In reaching her decision, the judge applied the test of Knowles J, at paragraphs 62 to 65 of the LOCOG judgment (above), concluding:

Did Mr Razumas act dishonestly in relation to the primary claim and/or a related claim? To this the answer must be yes. He has one main claim, and the dishonesty went to one route to succeed on it in full. Has he thus substantially affected the presentation of his case, either in respect of liability or quantum, in a way which potentially adversely affected the defendant in a significant way? Again the answer must be yes. The argument which he advanced went to an entire factual section and pleaded occasion which would have entitled relief on the main claim. Thus the first part, fundamental dishonesty is made out’.

Substantial Injustice?

On the ‘substantial injustice’ limb of s.57, the claimant submitted that there was a ‘gross disproportion between the lies and the effect of depriving him of an award’, and this disproportion should fall within the meaning of s.57(2).
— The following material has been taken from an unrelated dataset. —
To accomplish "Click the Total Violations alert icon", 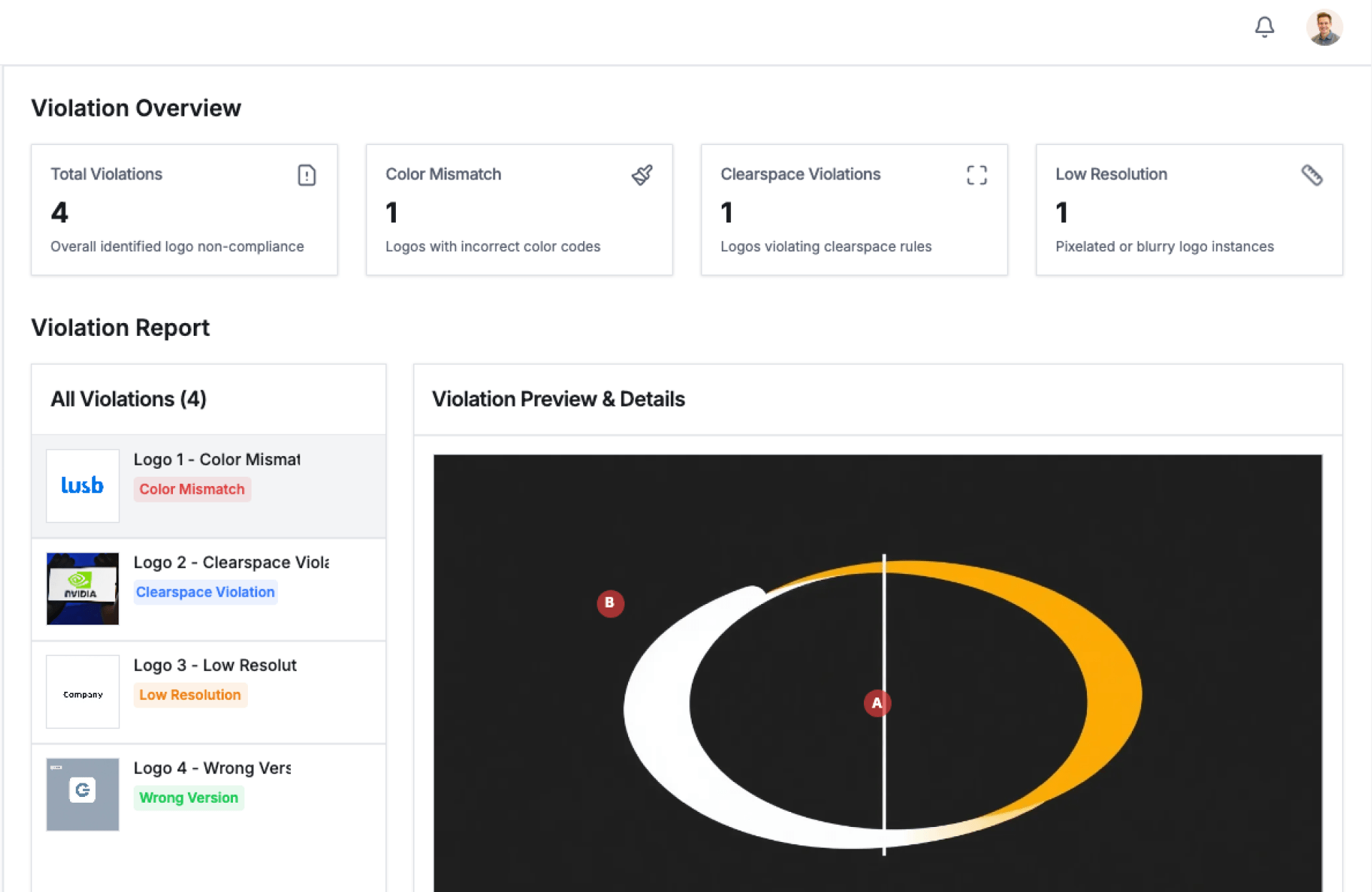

Despite the claimant’s protestation, Cockerill J reasoned:

I do not consider that there could be any way out for Mr Razumas via the argument on substantial injustice. It cannot in my judgement be right to say that substantial injustice would result in disallowing the claim where a claimant has advanced dishonestly a claim which if established would result in full compensation. That would be to cut across what the section is trying to achieve’.

The judge went on to explain that the LOCOG judgment indicated the need for ‘something more’ than the ‘mere loss of damages to which the claimant is entitled’.

In acceptance of this principle, she said:

Something more is required. That something more is not made out here and so, if there were a claim it would fail at this stage’.

The full text judgment of Razumas can be found here.


From the decision of Razumas, it is clear that the methodology of s.57, employed by Knowles J in LOCOG, has been followed. To add to that, the case of Razumas is another example of a defendant successfully obtaining dismissal of a claim. This is especially significant, as reliance on ‘abuse of process’, as a means to strikeout claims, has often been unsuccessful, per Lord Clarke in Summers v Fairclough Homes Ltd. That being said, Razumas and LOCOG are just two cases in an otherwise premature area of ‘fundamental dishonesty’ law, under the Criminal Justice and Courts Act.

Uncertainty still remains over what types of conduct go to ‘the root’ of a claim, thereby satisfying the ‘fundamentally dishonest’ limb? Over time, a clearer picture should emerge on this issue.  Additionally, the use of ‘something more’, as a test for ‘substantial injustice’, is a vague term, which will undoubtedly be subject to wide interpretation and judicial discretion.

As ‘fundamental dishonesty’ pleadings increase, the use of s.57 as a viable argument, when defendants suspect claimant fraud, should grow in certainty.